Reliability, Availability, and Stability (RAS)

The RAS feature goal is to support the acceleration devices Reliability, Availability and Stability by handling the error interrupts initiated by the device.

Additionally the types of errors are counted and the counters made available via sysfs.

RAS Usage

Following PCIe specifications, errors are categorized as follows:

RAS Error Types

Error Type

Description

Correctable

Device can recover on its own, no software involvement.

The ras_correctable counter is incremented in sysfs.

Uncorrectable

Software intervention is needed to resolve the error. This may require the application to reset the session or resend the request to the device.

The ras_uncorrectable counter is incremented in sysfs.

Fatal

Device unable to recover on its own even with software help. Restarting the device is required.

The ras_fatal counter is incremented in sysfs.

The RAS sysfs files are located at /sys/devices/pciAAAA:BB/AAAA:BB:CC.D/ras_X where:

  • AAAA:BB:CC.D is the Domain:BDF of the target Intel® QAT Endpoint.

  • ras_X is the error type (ras_correctable/ras_uncorrectable/ras_fatal).

Example:

cat /sys/bus/pci/devices/0000\:6b\:00.0/ras_fatal

Note

RAS is enabled by default when the device is initialised.

AER Errors

The Linux kernel implements an AER driver for each PCIe device to handle errors reported through the AER mechanism.

AER error counters for each device are exposed through sysfs files categorized as follows:

RAS AER Errors

Error Type

Description

AER Correctable

Device can recover on its own, no software involvement.

The aer_dev_correctable counter is incremented in sysfs.

AER Uncorrectable

Software intervention is needed to resolve the error. In the case of an error caused by a transaction failure or for instance a packet memory buffer that can’t be restored by ECC, then the device will need to reset in order to retry the transaction and attempt recovery.

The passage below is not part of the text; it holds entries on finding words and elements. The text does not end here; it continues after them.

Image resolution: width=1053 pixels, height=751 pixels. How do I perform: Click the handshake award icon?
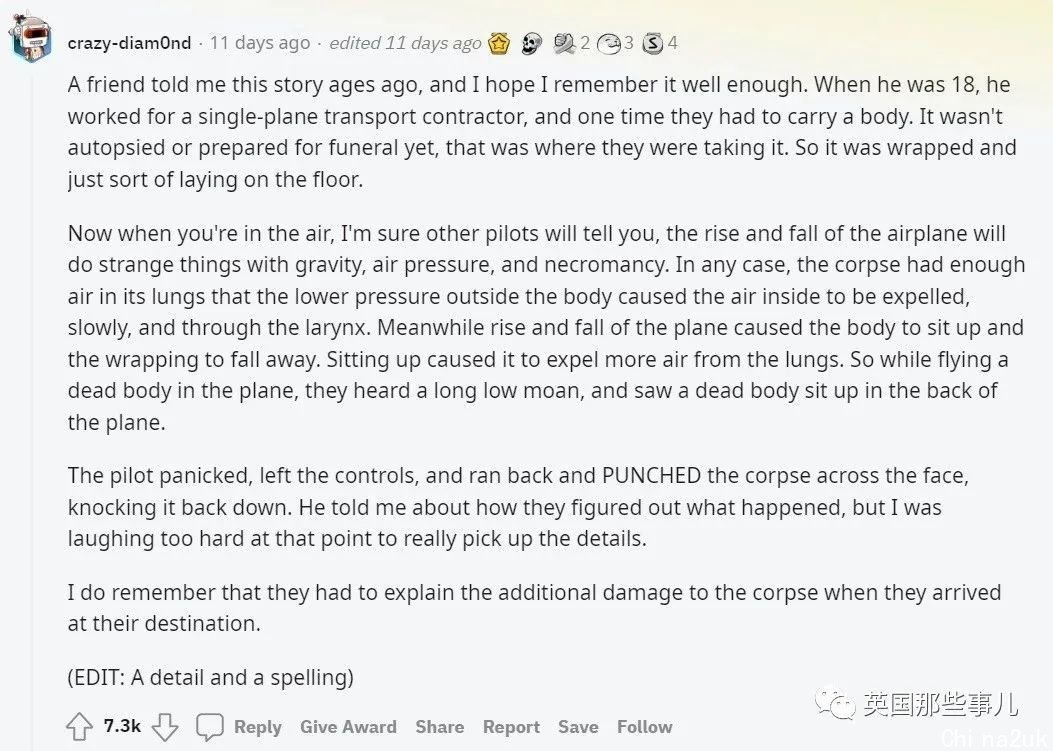(563, 44)
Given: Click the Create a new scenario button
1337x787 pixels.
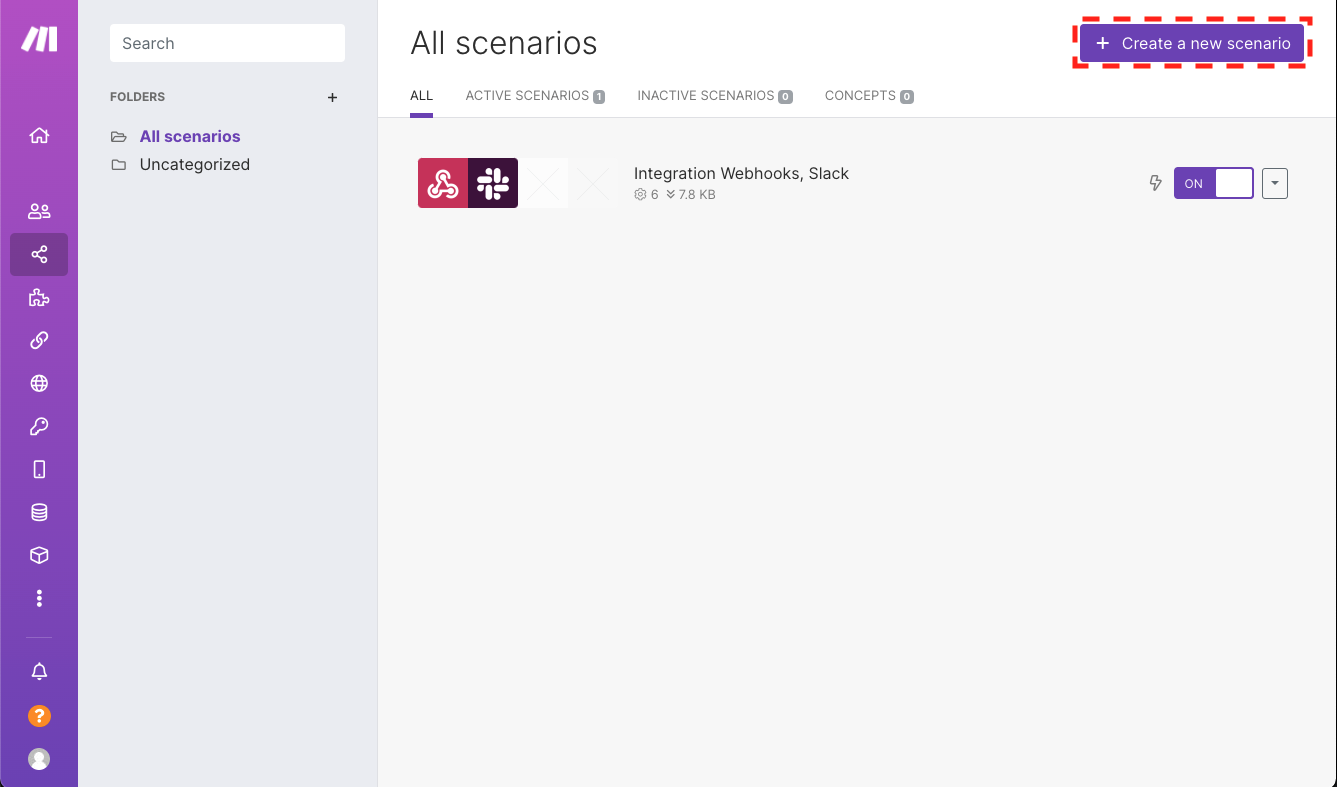Looking at the screenshot, I should (x=1191, y=44).

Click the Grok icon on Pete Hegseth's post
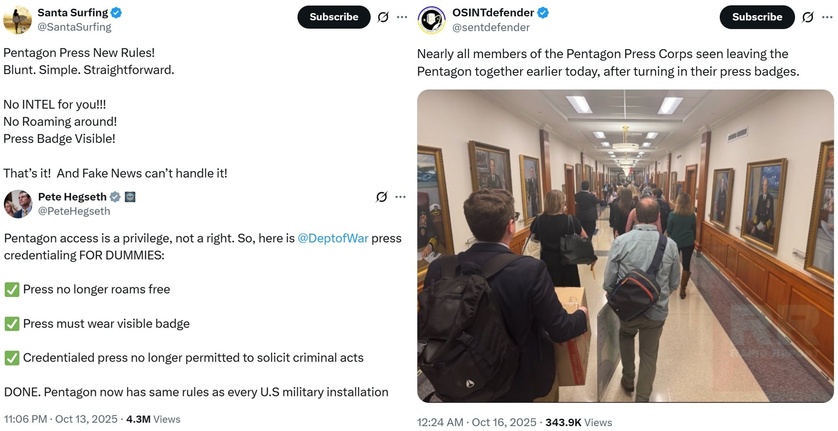[x=381, y=197]
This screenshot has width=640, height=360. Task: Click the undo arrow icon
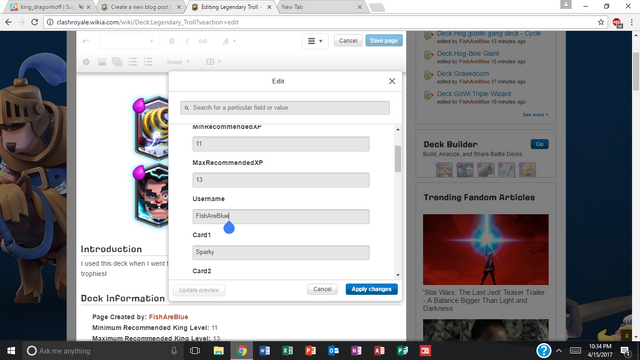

The aer_dev_uncorrectable counter is incremented in sysfs.

AER Fatal

In the case of a fatal error, the AER driver will additionally reset the PCIe link in an attempt to recover.

The aer_dev_fatal counter is incremented in sysfs.

AER errors counters are exposed at /sys/bus/pci/devices/AAAA:BB:CC.D/aer_dev_X where:

  • AAAA:BB:CC.D is the Domain:BDF of the target Intel® QAT Endpoint.

  • aer_dev_X is the error type (aer_dev_correctable/aer_dev_uncorrectable/aer_dev_fatal).

Example:

cat /sys/bus/pci/devices/0000\:6b\:00.0/aer_dev_correctable

Important

AER reporting must be enabled in the BIOS to have errors reported through AER.